[Opening Available data section]
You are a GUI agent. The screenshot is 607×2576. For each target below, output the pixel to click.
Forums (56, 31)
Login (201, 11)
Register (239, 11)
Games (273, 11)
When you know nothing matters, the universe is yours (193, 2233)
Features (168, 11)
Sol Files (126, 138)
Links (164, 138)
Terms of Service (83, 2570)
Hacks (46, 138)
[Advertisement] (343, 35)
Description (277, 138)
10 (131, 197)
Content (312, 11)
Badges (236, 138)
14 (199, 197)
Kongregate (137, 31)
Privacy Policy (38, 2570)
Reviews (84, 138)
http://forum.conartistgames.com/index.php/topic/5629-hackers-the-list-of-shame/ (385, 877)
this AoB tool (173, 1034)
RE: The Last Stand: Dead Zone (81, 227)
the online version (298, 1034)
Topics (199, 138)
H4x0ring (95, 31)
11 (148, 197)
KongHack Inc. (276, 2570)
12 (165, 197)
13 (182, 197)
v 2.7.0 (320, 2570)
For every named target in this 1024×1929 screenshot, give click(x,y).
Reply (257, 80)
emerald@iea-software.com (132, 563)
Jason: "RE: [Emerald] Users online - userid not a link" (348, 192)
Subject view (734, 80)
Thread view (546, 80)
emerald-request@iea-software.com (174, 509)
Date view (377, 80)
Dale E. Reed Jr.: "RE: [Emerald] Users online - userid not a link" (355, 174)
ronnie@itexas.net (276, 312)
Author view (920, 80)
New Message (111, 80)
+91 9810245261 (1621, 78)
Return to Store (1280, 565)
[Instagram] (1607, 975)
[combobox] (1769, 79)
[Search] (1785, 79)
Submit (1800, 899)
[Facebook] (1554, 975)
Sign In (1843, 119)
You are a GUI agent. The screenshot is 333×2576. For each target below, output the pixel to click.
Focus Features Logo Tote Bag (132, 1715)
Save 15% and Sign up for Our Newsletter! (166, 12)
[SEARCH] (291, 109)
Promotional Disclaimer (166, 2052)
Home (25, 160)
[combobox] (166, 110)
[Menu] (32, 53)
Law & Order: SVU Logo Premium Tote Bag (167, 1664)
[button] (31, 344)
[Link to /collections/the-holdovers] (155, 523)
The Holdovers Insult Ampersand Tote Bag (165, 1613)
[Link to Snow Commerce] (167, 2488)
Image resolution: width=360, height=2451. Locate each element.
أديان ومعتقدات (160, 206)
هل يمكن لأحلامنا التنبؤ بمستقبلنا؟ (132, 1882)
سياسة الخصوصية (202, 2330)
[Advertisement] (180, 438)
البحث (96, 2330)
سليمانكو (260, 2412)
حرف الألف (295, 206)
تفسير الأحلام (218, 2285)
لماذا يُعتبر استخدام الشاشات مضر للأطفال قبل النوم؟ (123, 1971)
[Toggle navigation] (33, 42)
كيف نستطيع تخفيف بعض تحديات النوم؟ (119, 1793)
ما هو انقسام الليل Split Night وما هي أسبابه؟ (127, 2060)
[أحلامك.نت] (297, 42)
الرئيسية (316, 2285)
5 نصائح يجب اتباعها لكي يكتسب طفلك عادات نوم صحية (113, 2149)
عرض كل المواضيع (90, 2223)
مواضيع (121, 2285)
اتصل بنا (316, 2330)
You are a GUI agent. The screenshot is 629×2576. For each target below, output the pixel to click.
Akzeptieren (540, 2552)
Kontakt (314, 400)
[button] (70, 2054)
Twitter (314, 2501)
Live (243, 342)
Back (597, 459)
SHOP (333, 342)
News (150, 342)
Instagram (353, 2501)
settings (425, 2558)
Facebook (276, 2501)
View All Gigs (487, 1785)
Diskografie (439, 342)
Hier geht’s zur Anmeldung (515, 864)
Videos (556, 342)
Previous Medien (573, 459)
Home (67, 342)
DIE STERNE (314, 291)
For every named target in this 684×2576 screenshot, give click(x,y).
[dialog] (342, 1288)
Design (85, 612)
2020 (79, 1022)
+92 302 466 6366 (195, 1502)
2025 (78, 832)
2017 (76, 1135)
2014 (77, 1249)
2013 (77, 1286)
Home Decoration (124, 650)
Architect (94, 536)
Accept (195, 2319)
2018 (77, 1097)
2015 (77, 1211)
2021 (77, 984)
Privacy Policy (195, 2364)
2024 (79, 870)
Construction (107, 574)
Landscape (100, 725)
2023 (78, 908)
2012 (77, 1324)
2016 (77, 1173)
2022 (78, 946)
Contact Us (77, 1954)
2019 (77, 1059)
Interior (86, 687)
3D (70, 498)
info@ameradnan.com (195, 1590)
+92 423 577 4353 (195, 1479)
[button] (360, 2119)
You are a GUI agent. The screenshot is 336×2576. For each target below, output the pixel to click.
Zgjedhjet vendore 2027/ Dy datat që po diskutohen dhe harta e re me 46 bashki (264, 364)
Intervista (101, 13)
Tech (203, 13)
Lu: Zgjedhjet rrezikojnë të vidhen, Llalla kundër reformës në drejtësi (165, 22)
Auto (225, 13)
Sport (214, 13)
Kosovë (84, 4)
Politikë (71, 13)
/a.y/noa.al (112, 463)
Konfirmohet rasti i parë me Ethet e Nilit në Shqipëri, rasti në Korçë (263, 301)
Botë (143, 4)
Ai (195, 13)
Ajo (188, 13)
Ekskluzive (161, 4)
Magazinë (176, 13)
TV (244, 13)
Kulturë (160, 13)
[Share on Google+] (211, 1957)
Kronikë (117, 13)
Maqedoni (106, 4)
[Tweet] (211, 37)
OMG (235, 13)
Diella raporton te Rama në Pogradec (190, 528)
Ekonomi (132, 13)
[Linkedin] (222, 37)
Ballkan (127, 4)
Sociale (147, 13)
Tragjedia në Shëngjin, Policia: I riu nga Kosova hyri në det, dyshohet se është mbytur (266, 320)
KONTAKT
[Closing Available data section]
Exercise
Find the line that contains "Contact Us (77, 1954)" in the data above. Reproduce it and every later line exactly, through the last one.

Response
Contact Us (77, 1954)
2019 (77, 1059)
Interior (86, 687)
3D (70, 498)
info@ameradnan.com (195, 1590)
+92 423 577 4353 (195, 1479)
[button] (360, 2119)
You are a GUI agent. The screenshot is 336×2576. For each target below, output the pixel to click.
Zgjedhjet vendore 2027/ Dy datat që po diskutohen dhe harta e re me 46 bashki (264, 364)
Intervista (101, 13)
Tech (203, 13)
Lu: Zgjedhjet rrezikojnë të vidhen, Llalla kundër reformës në drejtësi (165, 22)
Auto (225, 13)
Sport (214, 13)
Kosovë (84, 4)
Politikë (71, 13)
/a.y/noa.al (112, 463)
Konfirmohet rasti i parë me Ethet e Nilit në Shqipëri, rasti në Korçë (263, 301)
Botë (143, 4)
Ai (195, 13)
Ajo (188, 13)
Ekskluzive (161, 4)
Magazinë (176, 13)
TV (244, 13)
Kulturë (160, 13)
[Share on Google+] (211, 1957)
Kronikë (117, 13)
Maqedoni (106, 4)
[Tweet] (211, 37)
OMG (235, 13)
Diella raporton te Rama në Pogradec (190, 528)
Ekonomi (132, 13)
[Linkedin] (222, 37)
Ballkan (127, 4)
Sociale (147, 13)
Tragjedia në Shëngjin, Policia: I riu nga Kosova hyri në det, dyshohet se është mbytur (266, 320)
KONTAKT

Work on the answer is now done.